Text block →
● ● ● ● ● ● ●
Maharaja Nandakumar Mahavidyalaya, established in 2007 is a government aided degree college in Nandakumar, Purba Medinipore, West Bengal, India. With more than 14 subjects of study, it offers a vibrant and engaging environment to learn and grow through education and various other activities. It is affiliated to Vidyasagar University, Midnapore, West Bengal, India.

Departments
 Bengali
 Education
 English
 History
 Music
 Physical Education
 Political Science
 Sanskrit
 Anthropology
 Electronics
 Environmental Science
 Geography
 Mathematics
 Nutrition
 Physics

History 
Maharaja Nandakumar, the political acumen and great martyr of 18th Century Bengal, was the Faujdar of Hooghly and Zamindar (Land-owner) of Basudevpur Mouza, now known as Nandakumar in the district of Purba Medinipur which he got as a gift for his help as a revenue officer to Maharani of Tamluk during her troubled times.
● ● ● ● ● ● ●
Objectives →
1. Pull out the passage of the college description starting with "Maharaja Nandakumar Mahavidyalaya, established" and going on through "Midnapore, West Bengal, India.".
2. According to the college description, which university is the college affiliated to?
Rely only on the college description above for what comes next.

Data items:
● ● ● ● ● ● ●
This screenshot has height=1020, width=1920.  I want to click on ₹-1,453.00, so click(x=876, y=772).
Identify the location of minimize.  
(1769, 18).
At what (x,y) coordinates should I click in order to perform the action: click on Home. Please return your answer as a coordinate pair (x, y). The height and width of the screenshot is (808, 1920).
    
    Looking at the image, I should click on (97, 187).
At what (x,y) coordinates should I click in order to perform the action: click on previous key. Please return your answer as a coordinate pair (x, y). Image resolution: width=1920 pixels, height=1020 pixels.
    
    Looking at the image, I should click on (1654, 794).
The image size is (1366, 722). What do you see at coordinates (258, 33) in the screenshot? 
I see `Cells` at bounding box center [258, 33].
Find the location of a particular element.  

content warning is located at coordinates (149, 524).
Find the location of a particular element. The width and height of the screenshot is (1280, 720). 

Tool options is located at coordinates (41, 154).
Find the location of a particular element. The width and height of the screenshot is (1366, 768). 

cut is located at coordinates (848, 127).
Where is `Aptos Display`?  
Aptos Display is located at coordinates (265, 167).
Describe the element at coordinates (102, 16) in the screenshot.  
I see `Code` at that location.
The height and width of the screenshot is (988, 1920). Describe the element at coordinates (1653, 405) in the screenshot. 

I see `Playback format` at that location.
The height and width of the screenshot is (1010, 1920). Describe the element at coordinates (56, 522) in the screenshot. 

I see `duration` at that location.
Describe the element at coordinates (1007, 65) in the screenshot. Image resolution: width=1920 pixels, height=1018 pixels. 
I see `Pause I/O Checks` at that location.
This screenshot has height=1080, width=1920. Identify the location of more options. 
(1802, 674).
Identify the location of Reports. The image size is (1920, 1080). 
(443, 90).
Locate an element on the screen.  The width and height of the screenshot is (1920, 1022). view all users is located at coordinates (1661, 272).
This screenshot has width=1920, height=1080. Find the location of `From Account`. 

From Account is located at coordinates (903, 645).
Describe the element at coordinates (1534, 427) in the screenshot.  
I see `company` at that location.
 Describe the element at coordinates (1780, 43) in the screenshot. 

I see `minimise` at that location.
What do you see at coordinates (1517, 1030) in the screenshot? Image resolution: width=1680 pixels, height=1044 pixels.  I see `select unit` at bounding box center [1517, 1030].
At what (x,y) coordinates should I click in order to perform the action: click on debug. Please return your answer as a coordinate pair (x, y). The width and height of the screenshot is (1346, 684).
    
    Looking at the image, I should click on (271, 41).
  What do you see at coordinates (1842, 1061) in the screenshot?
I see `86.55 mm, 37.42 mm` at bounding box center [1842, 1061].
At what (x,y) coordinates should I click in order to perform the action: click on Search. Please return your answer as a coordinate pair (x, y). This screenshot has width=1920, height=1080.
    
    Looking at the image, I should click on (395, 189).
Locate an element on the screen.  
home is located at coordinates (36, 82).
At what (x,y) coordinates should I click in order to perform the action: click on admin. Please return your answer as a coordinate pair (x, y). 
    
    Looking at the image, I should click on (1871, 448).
● ● ● ● ● ● ●
Outputs →
1.
Maharaja Nandakumar Mahavidyalaya, established in 2007 is a government aided degree college in Nandakumar, Purba Medinipore, West Bengal, India. With more than 14 subjects of study, it offers a vibrant and engaging environment to learn and grow through education and various other activities. It is affiliated to Vidyasagar University, Midnapore, West Bengal, India.

2. Vidyasagar University, Midnapore, West Bengal, India.